Raphael

Raphael (Ashram Vidya Order).  2010.  Aurea Vidya Foundation Inc.  New York, N.Y.  (167 p.).    www.vidya-ashramvidyaorder.org

 

What is love?  Humanity has been preoccupied with this question throughout its existence.  Love is one of life’s mysteries, one that has been the subject of countless books, songs, poems, and testimonials.  This unanswered question has led to a growing contemporary literature on the spiritual meaning of love and relationship.  Raphael’s “The Science of Love” is an important contribution to this literature, placing the idea and meaning of love in a philosophical context based on Platonism and other wisdom traditions, relying on the assumption that Love offers a valid spiritual path (both for individuals and couples) that can lead to the highest realization.

Our conception of love is limited by our conception of who we are.  Thus, when experiencing ourselves as material-psychological beings, love is reduced to a physical or psychological phenomenon.  What if, however, the deeper truth is that we are divine Souls, with Love being the Soul’s desire to unite with its divine Source?  This is Raphael’s premise.  From it he derives an inspiring conception of Love that provides important insights on this most important experience, offering us the opportunity to view “being in love” as a pathway for spiritual practice and transformation.

For each level of a being – material, emotional, intellectual, and spiritual – there is a corresponding understanding and definition of love.  Raphael reviews each of these, demonstrating that a spiritual understanding of love – as the Soul’s desire for Truth, Comprehension, Beauty and Union – offers a framework that can lead to a re-visioning of Love in its other forms.  Rather than being an end in themselves, material, emotional and intellectual love are steps on an ascending ladder (as Plato, through the character of Diotima, suggested in the Symposium) which lead to a higher, more transformative love.  Raphael also refers to the Eastern understanding of chakras – vital energy centers within us that correspond to different levels of reality – to explain levels of polarity and the different experiences of love.

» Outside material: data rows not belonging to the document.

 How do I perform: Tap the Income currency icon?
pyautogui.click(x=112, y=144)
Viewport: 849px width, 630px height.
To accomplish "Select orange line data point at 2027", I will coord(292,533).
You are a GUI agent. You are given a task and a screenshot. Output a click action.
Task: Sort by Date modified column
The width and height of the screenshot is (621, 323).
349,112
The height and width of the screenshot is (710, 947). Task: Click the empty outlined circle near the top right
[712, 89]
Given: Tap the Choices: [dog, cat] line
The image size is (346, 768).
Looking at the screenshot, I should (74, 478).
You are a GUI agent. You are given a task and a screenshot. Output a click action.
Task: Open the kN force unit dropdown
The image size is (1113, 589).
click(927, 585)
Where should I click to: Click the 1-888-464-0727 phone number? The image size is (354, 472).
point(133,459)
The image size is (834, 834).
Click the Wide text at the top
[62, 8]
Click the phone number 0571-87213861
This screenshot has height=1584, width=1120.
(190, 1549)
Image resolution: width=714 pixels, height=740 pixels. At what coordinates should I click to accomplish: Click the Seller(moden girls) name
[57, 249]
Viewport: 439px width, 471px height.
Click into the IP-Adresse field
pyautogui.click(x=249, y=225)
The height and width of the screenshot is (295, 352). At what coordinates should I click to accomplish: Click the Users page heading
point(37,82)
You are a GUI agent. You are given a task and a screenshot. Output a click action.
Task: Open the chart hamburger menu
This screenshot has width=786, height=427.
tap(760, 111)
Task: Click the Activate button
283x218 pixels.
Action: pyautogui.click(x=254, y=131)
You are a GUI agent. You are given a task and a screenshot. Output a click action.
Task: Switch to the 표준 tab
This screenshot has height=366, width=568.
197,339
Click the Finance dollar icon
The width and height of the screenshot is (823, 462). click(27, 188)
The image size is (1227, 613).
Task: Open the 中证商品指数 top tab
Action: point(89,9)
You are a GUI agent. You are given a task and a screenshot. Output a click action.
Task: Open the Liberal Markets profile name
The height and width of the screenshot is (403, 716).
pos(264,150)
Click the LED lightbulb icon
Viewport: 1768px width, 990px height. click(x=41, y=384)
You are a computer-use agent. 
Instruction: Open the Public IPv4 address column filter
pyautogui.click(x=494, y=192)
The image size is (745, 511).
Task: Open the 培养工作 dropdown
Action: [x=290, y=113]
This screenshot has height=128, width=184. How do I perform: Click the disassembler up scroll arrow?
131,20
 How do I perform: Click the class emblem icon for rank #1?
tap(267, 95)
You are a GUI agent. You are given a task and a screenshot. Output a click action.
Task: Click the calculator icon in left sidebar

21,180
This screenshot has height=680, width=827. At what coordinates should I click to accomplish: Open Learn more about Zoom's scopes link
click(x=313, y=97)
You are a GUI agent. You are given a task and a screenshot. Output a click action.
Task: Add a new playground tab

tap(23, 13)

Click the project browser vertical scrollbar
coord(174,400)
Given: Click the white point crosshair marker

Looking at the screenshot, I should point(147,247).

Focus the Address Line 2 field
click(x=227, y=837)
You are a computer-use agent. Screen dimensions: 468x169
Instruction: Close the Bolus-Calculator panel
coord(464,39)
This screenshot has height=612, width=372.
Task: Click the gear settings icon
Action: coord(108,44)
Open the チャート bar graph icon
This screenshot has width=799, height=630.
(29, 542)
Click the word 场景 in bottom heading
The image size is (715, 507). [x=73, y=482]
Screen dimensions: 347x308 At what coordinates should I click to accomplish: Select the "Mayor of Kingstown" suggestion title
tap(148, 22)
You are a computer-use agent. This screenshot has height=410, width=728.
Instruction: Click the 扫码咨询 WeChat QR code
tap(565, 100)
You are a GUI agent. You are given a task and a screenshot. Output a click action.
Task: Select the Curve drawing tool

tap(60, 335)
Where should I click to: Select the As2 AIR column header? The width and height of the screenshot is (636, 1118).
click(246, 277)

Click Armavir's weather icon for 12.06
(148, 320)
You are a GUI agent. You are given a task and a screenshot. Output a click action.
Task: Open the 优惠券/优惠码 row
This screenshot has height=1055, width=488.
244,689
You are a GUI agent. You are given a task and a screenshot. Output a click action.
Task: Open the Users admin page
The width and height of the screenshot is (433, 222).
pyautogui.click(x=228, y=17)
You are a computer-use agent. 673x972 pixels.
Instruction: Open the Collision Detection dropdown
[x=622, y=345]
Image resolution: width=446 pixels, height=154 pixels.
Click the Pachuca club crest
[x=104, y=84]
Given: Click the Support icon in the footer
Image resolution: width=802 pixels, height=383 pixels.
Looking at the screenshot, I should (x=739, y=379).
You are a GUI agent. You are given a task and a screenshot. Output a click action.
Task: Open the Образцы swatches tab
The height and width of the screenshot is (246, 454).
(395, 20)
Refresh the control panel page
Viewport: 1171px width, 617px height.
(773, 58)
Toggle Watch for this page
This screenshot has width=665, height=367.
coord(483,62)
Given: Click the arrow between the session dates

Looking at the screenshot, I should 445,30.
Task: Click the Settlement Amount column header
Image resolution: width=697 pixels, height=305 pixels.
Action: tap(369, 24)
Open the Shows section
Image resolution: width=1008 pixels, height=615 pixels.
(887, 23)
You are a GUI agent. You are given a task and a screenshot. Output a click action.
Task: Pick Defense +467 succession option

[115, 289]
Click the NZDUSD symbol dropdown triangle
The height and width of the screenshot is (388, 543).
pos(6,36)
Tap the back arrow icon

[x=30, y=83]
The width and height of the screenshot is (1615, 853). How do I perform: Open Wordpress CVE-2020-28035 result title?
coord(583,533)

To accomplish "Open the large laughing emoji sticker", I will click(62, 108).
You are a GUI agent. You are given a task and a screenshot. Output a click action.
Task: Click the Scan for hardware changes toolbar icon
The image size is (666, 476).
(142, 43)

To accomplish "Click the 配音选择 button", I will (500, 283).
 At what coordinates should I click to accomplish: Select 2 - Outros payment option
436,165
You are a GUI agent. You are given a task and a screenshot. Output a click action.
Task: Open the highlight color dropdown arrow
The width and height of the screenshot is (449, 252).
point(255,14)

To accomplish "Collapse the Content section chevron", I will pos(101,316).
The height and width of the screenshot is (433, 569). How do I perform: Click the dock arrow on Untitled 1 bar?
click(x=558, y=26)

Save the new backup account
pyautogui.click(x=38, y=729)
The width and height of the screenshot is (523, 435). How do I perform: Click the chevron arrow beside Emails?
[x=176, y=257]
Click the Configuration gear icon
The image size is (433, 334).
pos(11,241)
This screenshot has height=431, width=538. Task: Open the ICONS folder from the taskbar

Love itself is based on polarity – polarities within a person and between them, and within and between levels of reality – polarities that are themselves derived from a fundamental unity.  Raphael explains the process and dynamics of polarity and how this leads to the experience of “love” in its many forms, presenting the polarities experienced in relationship as the expression of more fundamental, deeper polarities.  This material would be of particular interest to spiritual seekers involved in a committed relationship.  With this understanding, we can see “beyond the form” into the deeper truth that express itself in everyday love relationships.   In its highest form, Love, as an expression of the Soul, is non-grasping, non-possessive, and un-needy, demonstrating comprehension, acceptance and appreciation.  A love of this nature creates a dynamic, creative field that benefits all who come into contact with it.  Quoting Raphael: “Love is, therefore, a powerful, unifying impulse, which transmits the grace of joy.  Love floods and involves all it comes into contact with.”  This “unifying impulse” is what can provide a solution to life’s problems, and lead the Soul back to its source.  In its highest expression, Love expresses the qualities of comprehension, life-giving, joy-beatitude, fullness, and freedom, and is experienced as a gentle Sound.  Pure Love is itself a vibrating of notes in harmony, transforming the space around it.  Raphael comments: “If all the couples on Earth loved each other with sublime Mind, the planet would emanate a different beam of light and have a different rhythm: it would become a sacred planet.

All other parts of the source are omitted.